Dhawan isn’t new to comebacks. Before the 2019 World Cup, he went through a lean phase and questions were raised about his place in the team. But he bounced back in style, hitting a hundred against Australia in India’s last series before the World Cup and also struck one against the Aussies in England before the injury ruled him out.

Although he has been used as a makeshift No 4 in white-ball cricket for India, the opener’s slot is where he truly belongs; that’s where Rahul has played all his life. As an opener he played a crucial hand in delivering both the Vijay Hazare and Syed Mushtaq Ali trophies for Karnataka this season. And as an opener he has had two monster seasons for Kings XI Punjab in the IPL.
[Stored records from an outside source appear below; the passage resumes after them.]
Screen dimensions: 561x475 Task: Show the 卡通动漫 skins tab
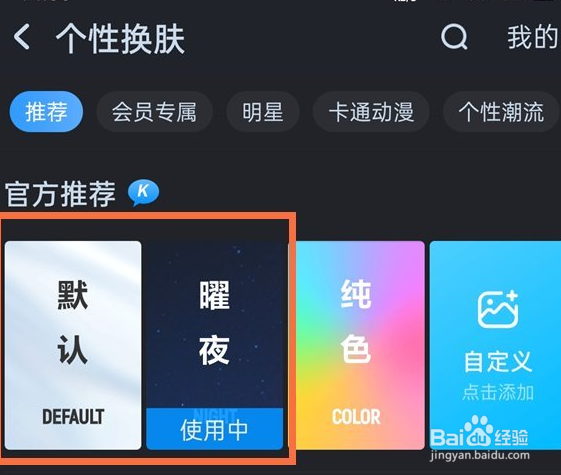pyautogui.click(x=371, y=112)
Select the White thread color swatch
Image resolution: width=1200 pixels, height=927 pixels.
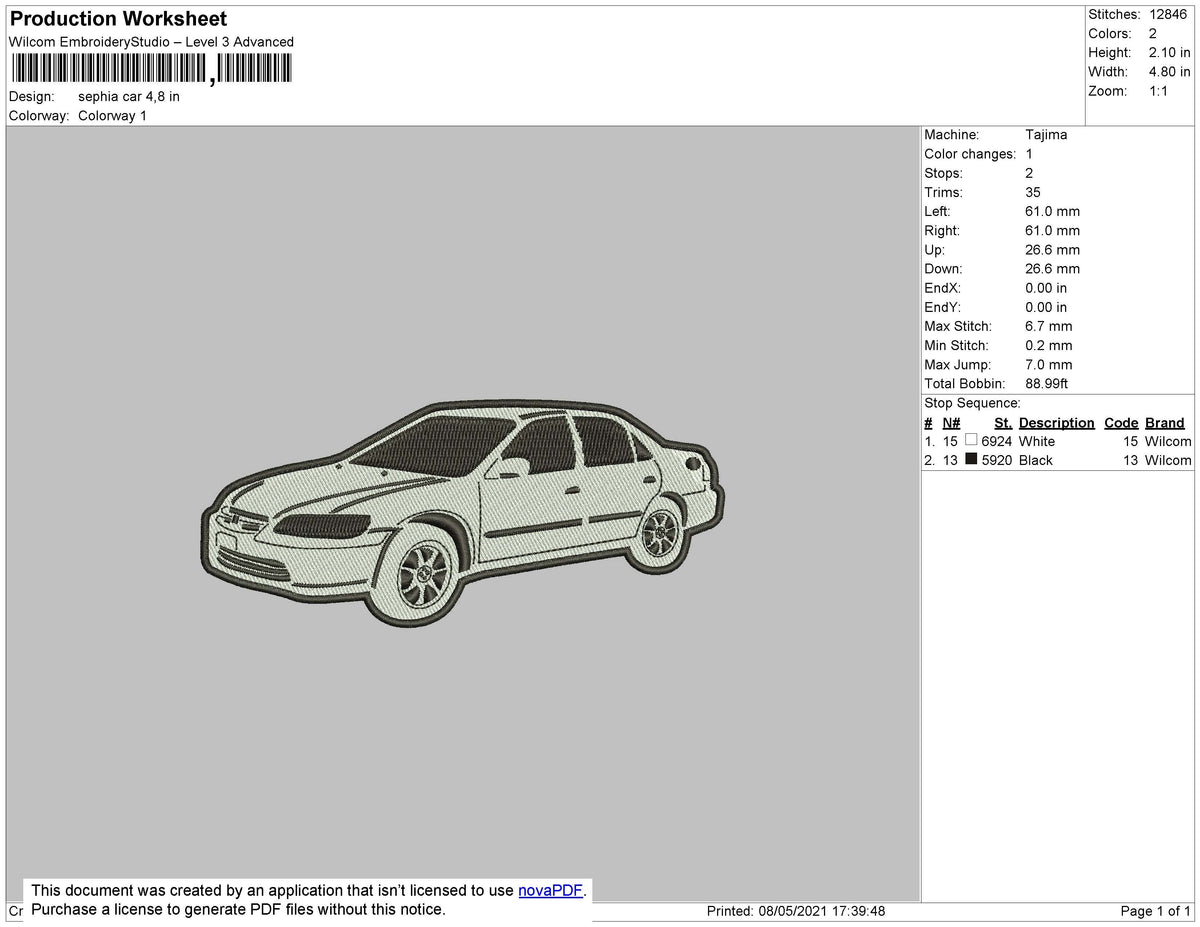pos(971,440)
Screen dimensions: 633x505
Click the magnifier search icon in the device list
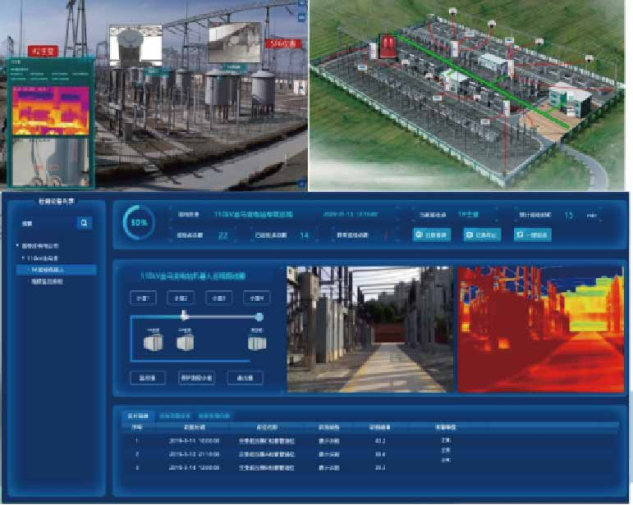click(x=85, y=223)

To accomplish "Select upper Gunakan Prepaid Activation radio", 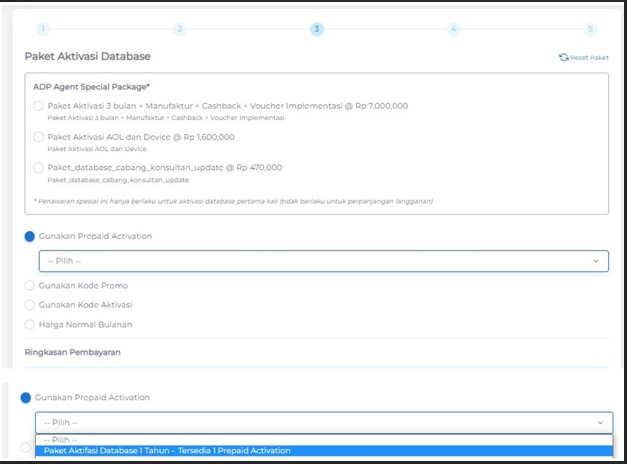I will point(29,236).
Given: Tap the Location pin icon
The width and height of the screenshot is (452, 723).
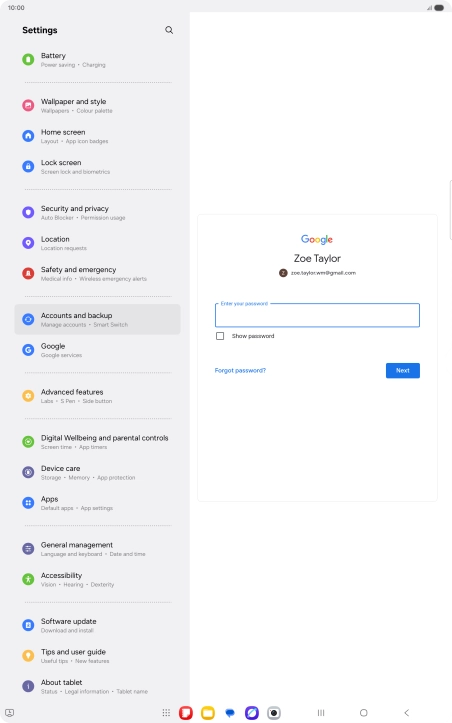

After scoring a crucial 56-ball 91 in the T20 series-decider against West Indies in Mumbai, Rahul addressed his unique problem of being in and out of the playing eleven. “Obviously, it is never easy on any player. There is no opposition where you can just walk in and score runs, so it’s always difficult. And this game is all about confidence and all about being in good rhythm and being in good touch,” he said.

For a player who first made his name in Test cricket, Rahul has crafted his game with each passing year to suit the needs of the limited-overs format, adding shots he never played before to his growing repertoire. Those cover drives in the powerplay in the Indore T20 left everyone in awe of Rahul’s abilities.

At the same time Dhawan’s game has stagnated. And unless he chances upon second wind, he may well see Rahul walking out to bat with Sharma by the time the T20 World Cup comes around.